Last August, at the very end of the 2014 season, we saw two Glyndebourne performances on successive nights (a happy experience on which I shall soon have more to say), staying in Lewes and getting a good touristic look at the place. We stayed at a hotel recommended by a friend: Pelham House, parts of which go back to the sixteenth and seventeenth centuries. It has a lovely garden descending from the rear of the main building, where we had a beer while waiting for our room to be readied. It also has a hospitable staff and a range of rooms that vary from fairly small singles overlooking the hotel's front court to "executive" doubles with great views over the garden and the landscape of the South Downs: the one we stayed in had a splendid free-standing tub in the middle of a bathroom larger than some New Yorkers' studio apartments. The hotel is a short walk from Lewes station; if you're carrying just an overnight bag or if your suitcase has wheels, there will be no need to get a cab. There are other hotel options in and near Lewes, but Pelham House is the place we'll be returning next time.

What you have to do:
According to the passage about staying in Lewes, which centuries do parts of Pelham House go back to?

Collected data:
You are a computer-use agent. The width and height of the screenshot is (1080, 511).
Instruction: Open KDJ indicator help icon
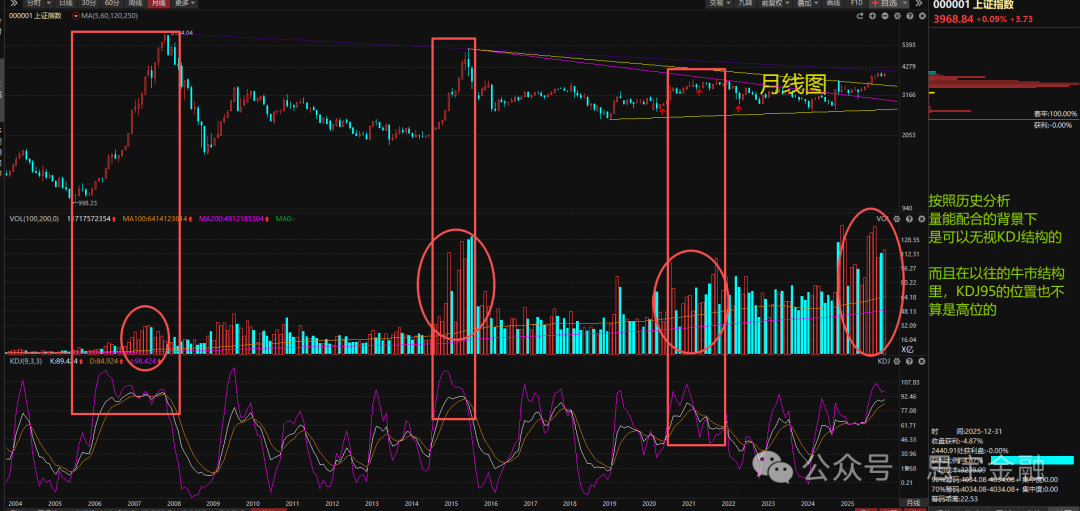pyautogui.click(x=909, y=361)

Problem solution:
The sixteenth and seventeenth centuries.